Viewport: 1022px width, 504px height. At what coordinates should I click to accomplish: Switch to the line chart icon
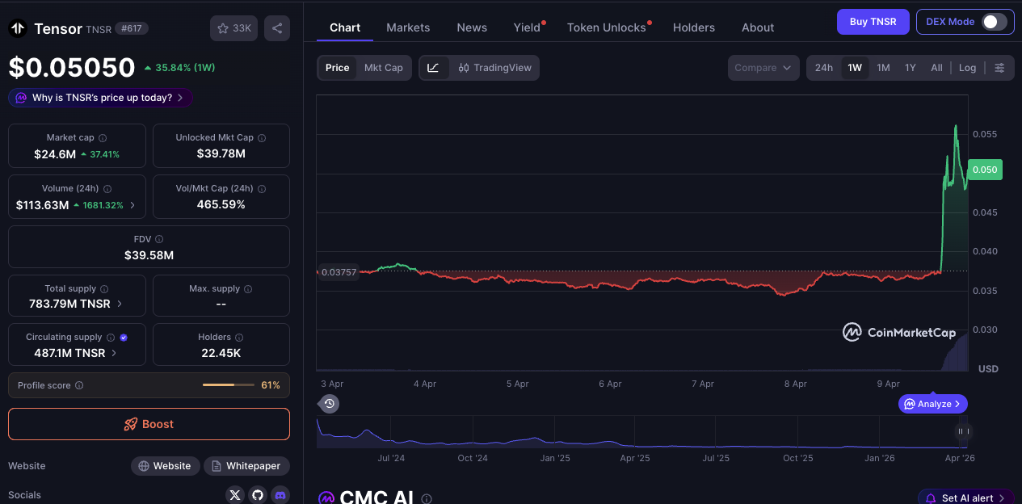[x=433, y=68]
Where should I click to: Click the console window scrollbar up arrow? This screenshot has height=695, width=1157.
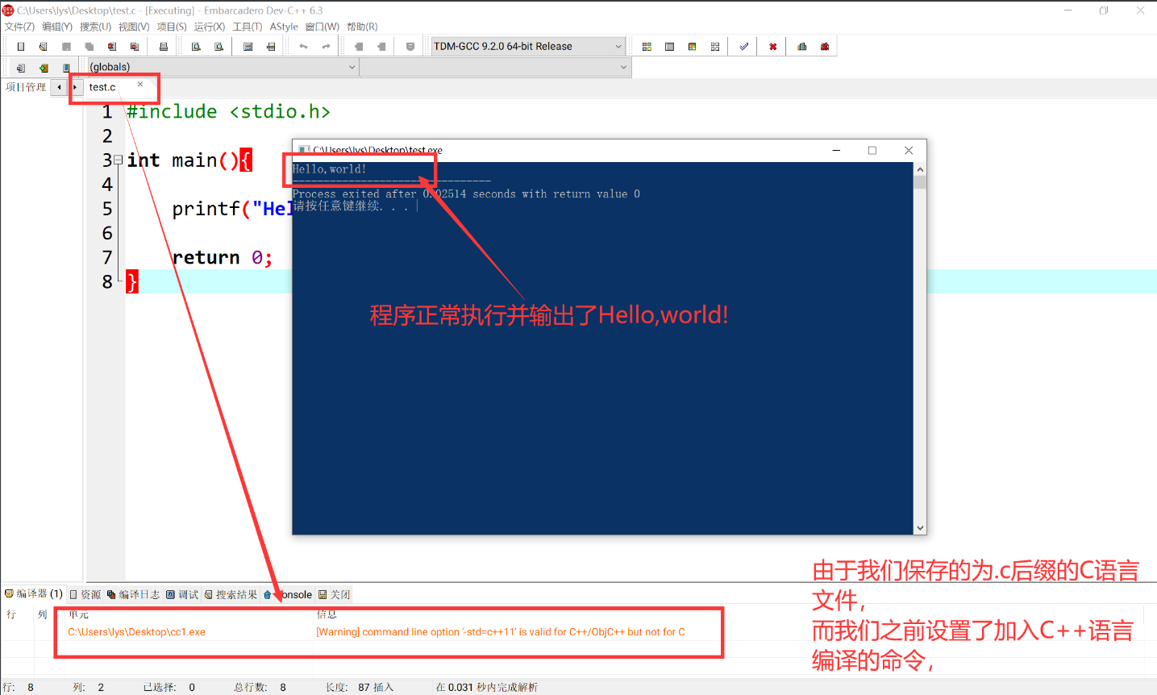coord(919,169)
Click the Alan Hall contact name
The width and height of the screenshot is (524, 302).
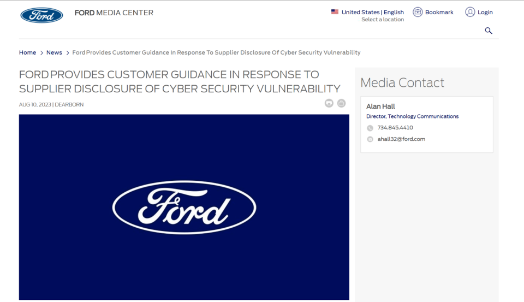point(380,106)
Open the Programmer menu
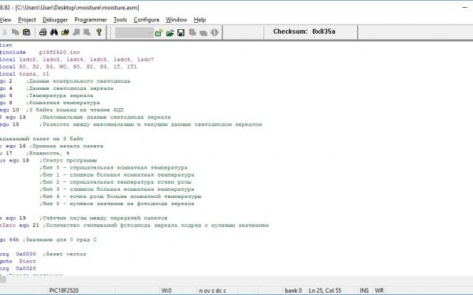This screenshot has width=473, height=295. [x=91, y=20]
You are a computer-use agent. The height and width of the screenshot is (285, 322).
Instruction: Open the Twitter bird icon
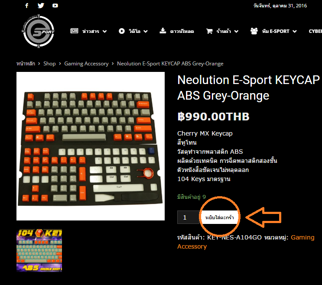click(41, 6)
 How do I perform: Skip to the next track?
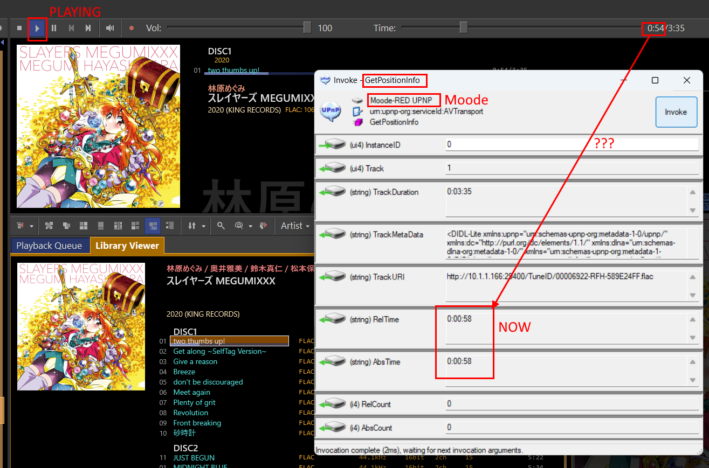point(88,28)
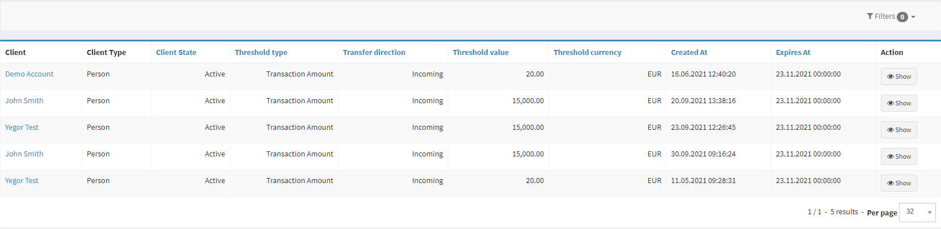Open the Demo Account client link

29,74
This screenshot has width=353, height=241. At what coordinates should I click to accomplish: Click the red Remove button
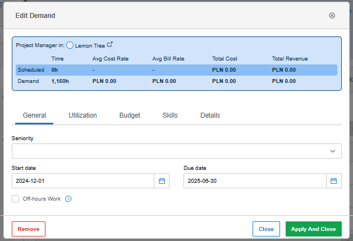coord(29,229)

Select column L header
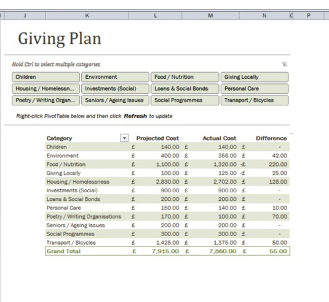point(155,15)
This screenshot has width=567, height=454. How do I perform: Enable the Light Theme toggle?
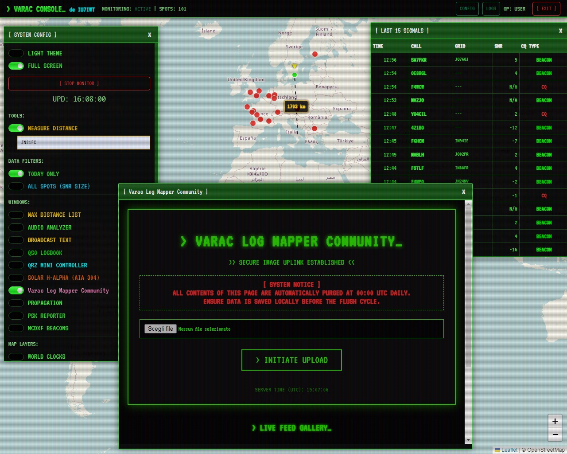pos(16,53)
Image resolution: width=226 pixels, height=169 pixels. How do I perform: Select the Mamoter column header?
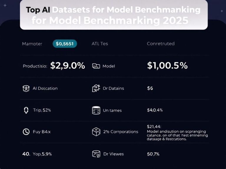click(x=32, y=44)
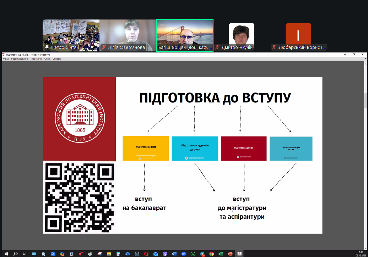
------------------------
WORK ITEM
Copy the material above exactly and drop the pictures.

TASK RESPONSE
Viewport: 1022px width, 504px height. At what coordinates should I click to accomplish: Switch to the line chart icon
[x=433, y=68]
Where should I click to: Click the console window scrollbar up arrow? This screenshot has height=695, width=1157.
coord(919,169)
Click the Alan Hall contact name
The width and height of the screenshot is (524, 302).
point(380,106)
Open the Programmer menu
This screenshot has width=473, height=295. [x=91, y=20]
You are a computer-use agent. The height and width of the screenshot is (285, 322).
Instruction: Open the Twitter bird icon
click(41, 6)
 How do I perform: Skip to the next track?
point(88,28)
Open the Demo Account client link

29,74
This screenshot has width=353, height=241. At what coordinates should I click to accomplish: Click the red Remove button
coord(29,229)

Select column L header
point(155,15)
This screenshot has width=567, height=454. How do I perform: Enable the Light Theme toggle?
pos(16,53)
Image resolution: width=226 pixels, height=169 pixels. How do I perform: Select the Mamoter column header?
click(x=32, y=44)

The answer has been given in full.